MR. LAMBIE: I tell you one of the things that struck me is, A, I don't see a complete set of the quality of sediment information in the summary thesis of the reports. I'll have to read through 1,500 pages of lab data and assume it's there. In short, they sampled for dioxin in three sediment samples and found it in all three. And I have to say it's not a surprise because I'm working on a number of dioxin problems. It's commonly associated in this region with perchloric phenol, the old wood preservative. When you made perchloric phenol, you also made dioxin. There's many release sites up the river system. It's there, it's there at levels that some studies would suggest may be injurious to the community, the living animals in the mud at the bottom of the rivers, and some studies would say wouldn't. So it's certainly not area that deserves more thoughtful analysis before saying let's let that sediment go wild.

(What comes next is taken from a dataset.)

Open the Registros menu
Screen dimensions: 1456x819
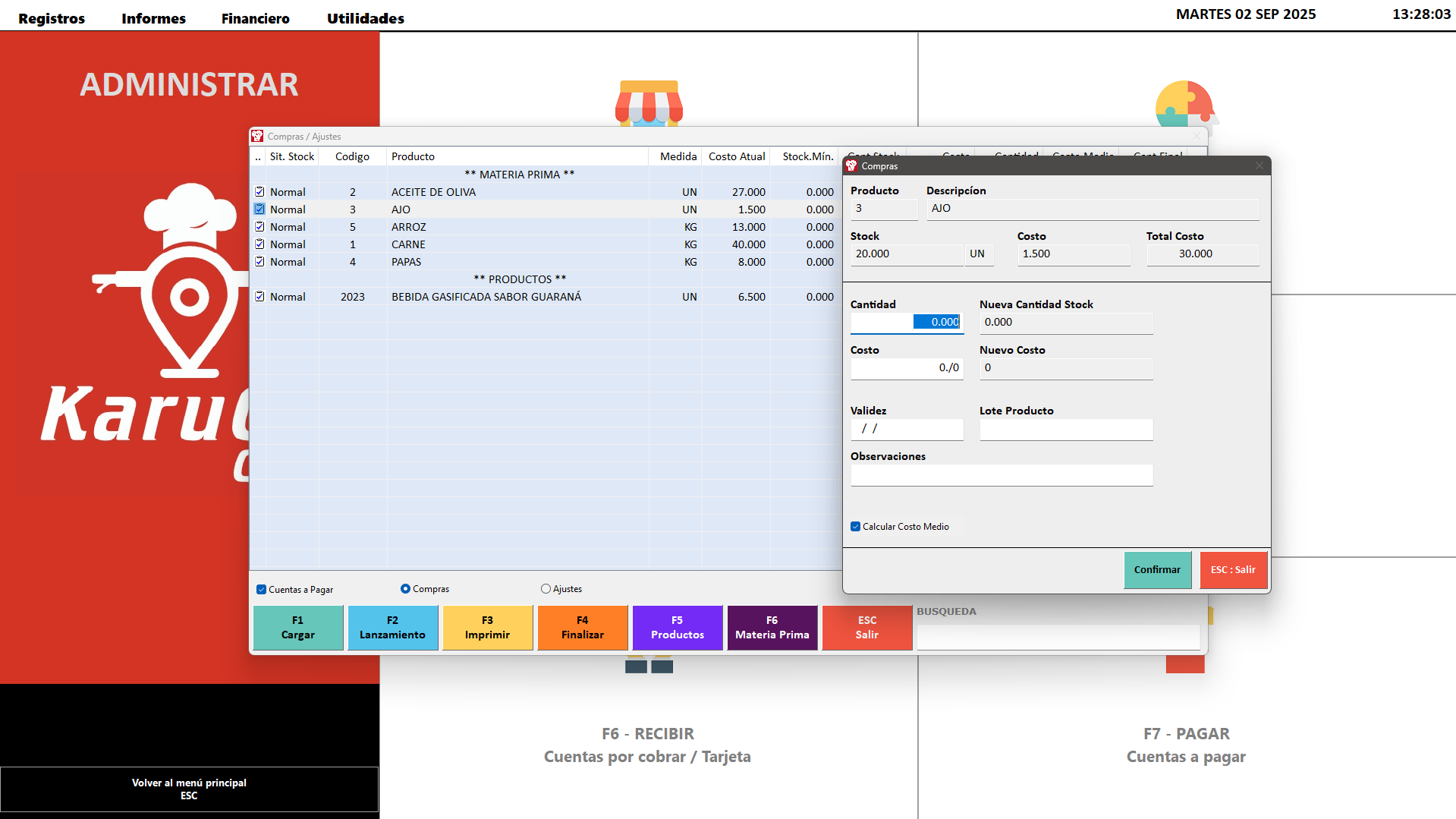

SUPERVISOR OVERMAN: Thank you. And the last question I have is from Scott Murphy of the Farm Bureau. And he asks, or he makes a comment, that there will be so much sediment that has to be hauled out, that it will take four million dump truck loads of material to remove it, and where is this material going to go? Anybody have any
MR. LAMBIE: That sounds like mine. I recommend against using dump trucks. The river will take it out to the ocean at a rate we can predetermine by how you take down the dams, if you take down the dams.
UNIDENTIFIED SPEAKER: What's that going to do to the fish?
MR. LAMBIE: There's a lot of science to that. The sediment studies done by the folks that like to take down the dam seem to be estimating they will release sediment at one to two percent loadings into the stream. There's certainly evidence that fish die at that level of sediment in the water, they seem to be targeted as high as ten percent sediment by weight, and that will certainly have a certain fish mortality rate. Again, how you do it will have an impact how the fish survive the process; There’s different schools of thought on that. But there's –there would be a lot of work to do. That's why I say the simple thing to do is analyze it properly before you engage in what you're going to do.